Start of INPUT

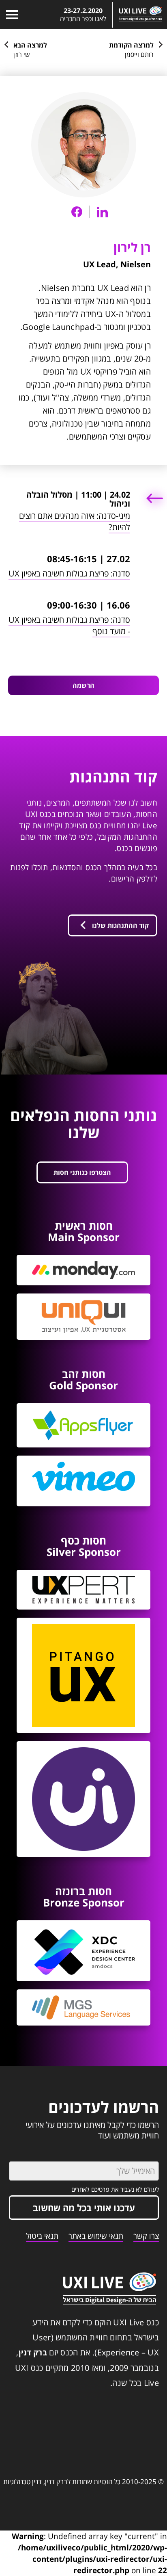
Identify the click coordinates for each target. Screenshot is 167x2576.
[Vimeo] (83, 1481)
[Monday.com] (83, 1270)
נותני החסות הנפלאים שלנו (83, 1124)
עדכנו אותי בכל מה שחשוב (84, 2207)
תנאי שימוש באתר (96, 2236)
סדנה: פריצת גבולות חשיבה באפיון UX (69, 573)
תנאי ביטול (42, 2236)
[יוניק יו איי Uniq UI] (83, 1317)
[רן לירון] (83, 144)
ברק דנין (33, 2352)
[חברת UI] (83, 1799)
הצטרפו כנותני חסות (82, 1172)
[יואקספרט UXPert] (83, 1589)
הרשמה (83, 685)
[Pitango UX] (83, 1675)
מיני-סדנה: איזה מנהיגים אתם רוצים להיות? (74, 521)
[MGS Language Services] (83, 2007)
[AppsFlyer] (83, 1425)
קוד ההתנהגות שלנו (120, 925)
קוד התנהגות (113, 776)
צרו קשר (146, 2236)
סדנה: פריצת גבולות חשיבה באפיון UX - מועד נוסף (69, 625)
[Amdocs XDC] (83, 1951)
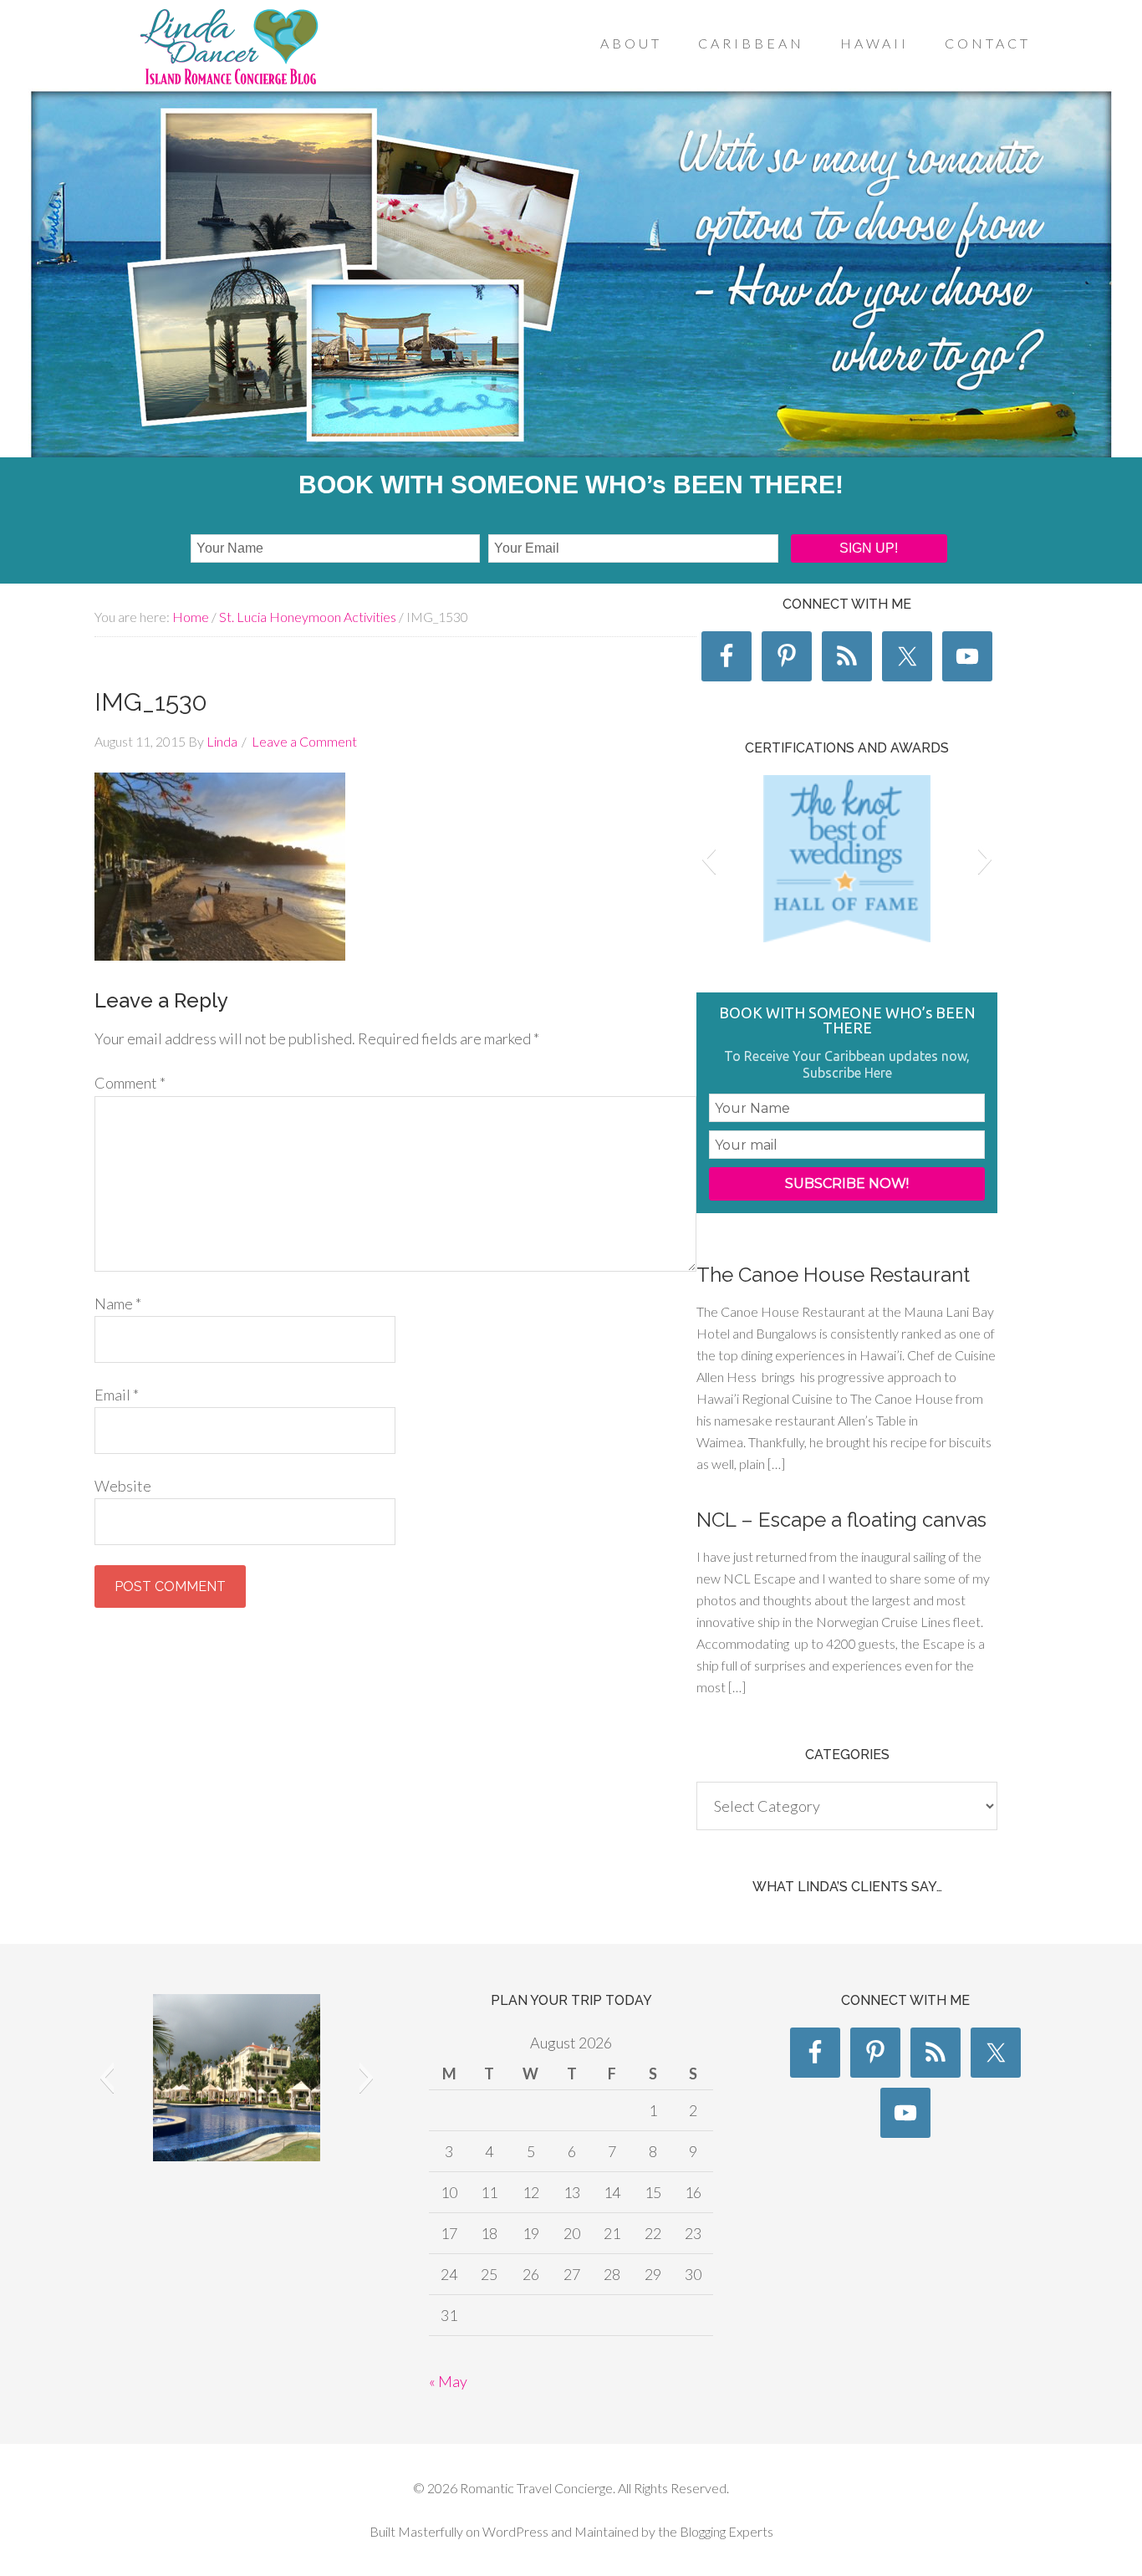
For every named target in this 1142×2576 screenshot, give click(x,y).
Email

End of INPUT

*WORK TO BE COMPLETED:*
Where does the word "click" occur in the data? Copy every line that has it.

*TASK OUTPUT:*
Identify the click coordinates for each target. Screenshot is 167x2576.
For every named target in this 1142×2576 screenshot, give click(x,y).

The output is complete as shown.